# Autoencoder approach: predict part of plant

## Contents
- [1. Imports](#Imports)
- [2. Build models](#Build-models)
- [3. Approximation error](#Approximation-error)
- [4. Encode data with computed autoencoders](#Encode-data-with-computed-autoencoders)
- [5. Logistic regression classifier with encoded data](#Logistic-regression-classifier-with-encoded-data)
- [6. Gaussian Naive Bayes classifier with encoded data](#Gaussian-Naive-Bayes-classifier-with-encoded-data)
- [7. Hybrid Bayesian classifier with bnlearn](#Hybrid-Bayesian-classifier-with-bnlearn)



[Back to Chemfin](../Chemfin.ipynb)

### Imports
The first cell with code includes all necessary inputs.

Requires [numpy](http://www.numpy.org/), [scikit-learn](http://scikit-learn.org/), [pyTorch](http://pytorch.org/), [Rpy2](https://rpy2.readthedocs.io).

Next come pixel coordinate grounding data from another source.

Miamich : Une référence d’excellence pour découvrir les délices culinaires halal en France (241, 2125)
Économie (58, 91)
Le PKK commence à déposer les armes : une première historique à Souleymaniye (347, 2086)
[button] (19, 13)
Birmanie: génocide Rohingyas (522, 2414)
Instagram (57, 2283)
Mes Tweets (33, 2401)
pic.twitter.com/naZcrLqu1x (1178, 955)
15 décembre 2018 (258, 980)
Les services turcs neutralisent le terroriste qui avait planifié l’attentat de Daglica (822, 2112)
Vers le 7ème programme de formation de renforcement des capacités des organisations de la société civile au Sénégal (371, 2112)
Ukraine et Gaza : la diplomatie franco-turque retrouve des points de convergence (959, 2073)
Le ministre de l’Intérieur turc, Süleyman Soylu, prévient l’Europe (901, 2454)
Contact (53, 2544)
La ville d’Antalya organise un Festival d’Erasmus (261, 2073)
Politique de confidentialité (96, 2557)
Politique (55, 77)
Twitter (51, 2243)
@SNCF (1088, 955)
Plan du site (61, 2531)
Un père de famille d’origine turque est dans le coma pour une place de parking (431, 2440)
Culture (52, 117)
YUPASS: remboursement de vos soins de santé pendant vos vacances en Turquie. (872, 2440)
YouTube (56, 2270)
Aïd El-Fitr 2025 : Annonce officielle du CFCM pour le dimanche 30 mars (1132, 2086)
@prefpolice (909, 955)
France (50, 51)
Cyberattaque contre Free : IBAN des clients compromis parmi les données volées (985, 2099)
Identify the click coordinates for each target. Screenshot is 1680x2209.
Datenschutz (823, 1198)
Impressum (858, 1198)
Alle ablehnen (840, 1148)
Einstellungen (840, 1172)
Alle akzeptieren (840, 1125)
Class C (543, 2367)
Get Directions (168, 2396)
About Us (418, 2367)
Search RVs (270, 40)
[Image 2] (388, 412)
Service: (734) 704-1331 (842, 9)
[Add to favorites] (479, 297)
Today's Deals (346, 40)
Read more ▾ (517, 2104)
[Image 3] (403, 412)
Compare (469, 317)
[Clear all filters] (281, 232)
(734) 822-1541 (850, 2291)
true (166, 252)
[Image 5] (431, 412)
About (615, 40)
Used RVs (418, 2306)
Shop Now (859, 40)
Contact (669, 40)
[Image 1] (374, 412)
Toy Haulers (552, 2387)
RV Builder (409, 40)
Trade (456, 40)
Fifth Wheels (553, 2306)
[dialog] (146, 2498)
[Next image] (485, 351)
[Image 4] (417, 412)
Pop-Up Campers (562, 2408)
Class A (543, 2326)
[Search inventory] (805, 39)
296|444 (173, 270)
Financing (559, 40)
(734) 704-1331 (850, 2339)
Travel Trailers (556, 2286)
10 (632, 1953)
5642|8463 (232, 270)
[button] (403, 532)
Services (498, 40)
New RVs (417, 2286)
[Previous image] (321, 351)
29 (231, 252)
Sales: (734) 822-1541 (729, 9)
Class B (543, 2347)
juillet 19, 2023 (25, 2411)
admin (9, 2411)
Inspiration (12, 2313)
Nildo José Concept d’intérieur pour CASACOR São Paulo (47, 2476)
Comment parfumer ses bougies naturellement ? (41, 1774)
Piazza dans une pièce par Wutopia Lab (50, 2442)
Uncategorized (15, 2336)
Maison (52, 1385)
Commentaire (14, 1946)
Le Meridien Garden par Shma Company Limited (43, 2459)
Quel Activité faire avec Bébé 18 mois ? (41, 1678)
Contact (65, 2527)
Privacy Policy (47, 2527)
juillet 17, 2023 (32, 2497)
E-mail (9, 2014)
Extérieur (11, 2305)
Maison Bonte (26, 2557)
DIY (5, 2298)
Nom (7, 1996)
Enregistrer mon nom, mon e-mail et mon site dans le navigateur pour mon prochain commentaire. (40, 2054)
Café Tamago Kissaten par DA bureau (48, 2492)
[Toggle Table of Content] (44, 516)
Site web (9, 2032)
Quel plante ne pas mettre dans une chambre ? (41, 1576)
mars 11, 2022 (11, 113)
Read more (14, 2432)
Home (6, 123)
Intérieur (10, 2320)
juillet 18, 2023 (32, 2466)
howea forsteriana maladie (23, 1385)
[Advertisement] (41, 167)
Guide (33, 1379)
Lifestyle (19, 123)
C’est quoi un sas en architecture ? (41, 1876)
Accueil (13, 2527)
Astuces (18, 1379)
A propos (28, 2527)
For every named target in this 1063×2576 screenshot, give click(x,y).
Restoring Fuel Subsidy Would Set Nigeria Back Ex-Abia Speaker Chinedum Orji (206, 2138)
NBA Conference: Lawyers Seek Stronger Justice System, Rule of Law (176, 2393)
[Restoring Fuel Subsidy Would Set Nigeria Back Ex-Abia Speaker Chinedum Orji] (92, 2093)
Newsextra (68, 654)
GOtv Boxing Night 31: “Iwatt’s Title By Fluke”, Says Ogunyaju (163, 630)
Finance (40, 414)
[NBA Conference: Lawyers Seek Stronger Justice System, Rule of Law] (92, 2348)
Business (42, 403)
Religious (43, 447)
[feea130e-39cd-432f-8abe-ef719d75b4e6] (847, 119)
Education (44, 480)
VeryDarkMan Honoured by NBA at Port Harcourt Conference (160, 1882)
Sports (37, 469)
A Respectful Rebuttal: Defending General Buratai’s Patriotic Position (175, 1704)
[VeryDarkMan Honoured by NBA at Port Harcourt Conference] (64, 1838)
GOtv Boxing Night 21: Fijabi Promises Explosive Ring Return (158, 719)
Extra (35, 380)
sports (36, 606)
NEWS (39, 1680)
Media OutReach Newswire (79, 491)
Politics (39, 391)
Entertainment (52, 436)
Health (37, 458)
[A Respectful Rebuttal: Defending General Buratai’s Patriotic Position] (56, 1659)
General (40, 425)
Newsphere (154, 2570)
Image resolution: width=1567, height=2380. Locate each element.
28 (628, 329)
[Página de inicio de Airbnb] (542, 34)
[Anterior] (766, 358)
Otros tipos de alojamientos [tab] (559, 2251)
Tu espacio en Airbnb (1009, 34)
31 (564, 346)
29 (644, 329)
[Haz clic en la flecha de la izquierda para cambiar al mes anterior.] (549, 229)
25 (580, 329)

[Back to contents](#Contents)

In [9]:
import sys
sys.path.append('../src/')
import copy

import numpy as np
import os
import torch
from torch import nn
from torch.autograd import Variable
from torch.utils.data import DataLoader

import autoencoder as ae

random_state = 150
torch.manual_seed(random_state);


from computational_utils import reshape
import bayesian_networks as bn

from io_work import stringSplitByNumbers

import time
from sklearn.linear_model import LogisticRegression
from sklearn.metrics import accuracy_score, f1_score

from computational_utils import reshape
from sklearn.metrics import confusion_matrix
from sklearn.naive_bayes import GaussianNB


### Build models

Next cell contains script to build autoencoder models relevant to CV indexes supplied by data/cv_indices.npz.

Parameters to control are:

- sizes: list of integers which specifies output sizes for each encoding layer
- batch_size: number of samples to be used for computing new update at each epoch
- nEpoch: number of epochs for each layer
- num_workers: number of parallel processes to work

[Back to contents](#Contents)

In [10]:
data_dirname = '../data/'
model_dirname = '../models/autoencoder/'
filename_dataset = 'dataset_parts.npz'
filename_cv = 'cv_indices_parts.npz'

model_filename_prefix = 'parts_model_ae_'

df = np.load(data_dirname+filename_dataset)
T, labels = df['data'], df['label']
# unfold into matrix
T = reshape(T, [T.shape[0], -1])
# normalize among samples
T /= np.linalg.norm(T, axis=1, keepdims=1)
print 'full'
    
sizes = [400, 100, 25]
nEpoch = [1000, 1000, 1000]
batch_size = 200
num_workers = 4

df = np.load(data_dirname+filename_cv)
test_indices, train_indices = df['test_indices'], df['train_indices']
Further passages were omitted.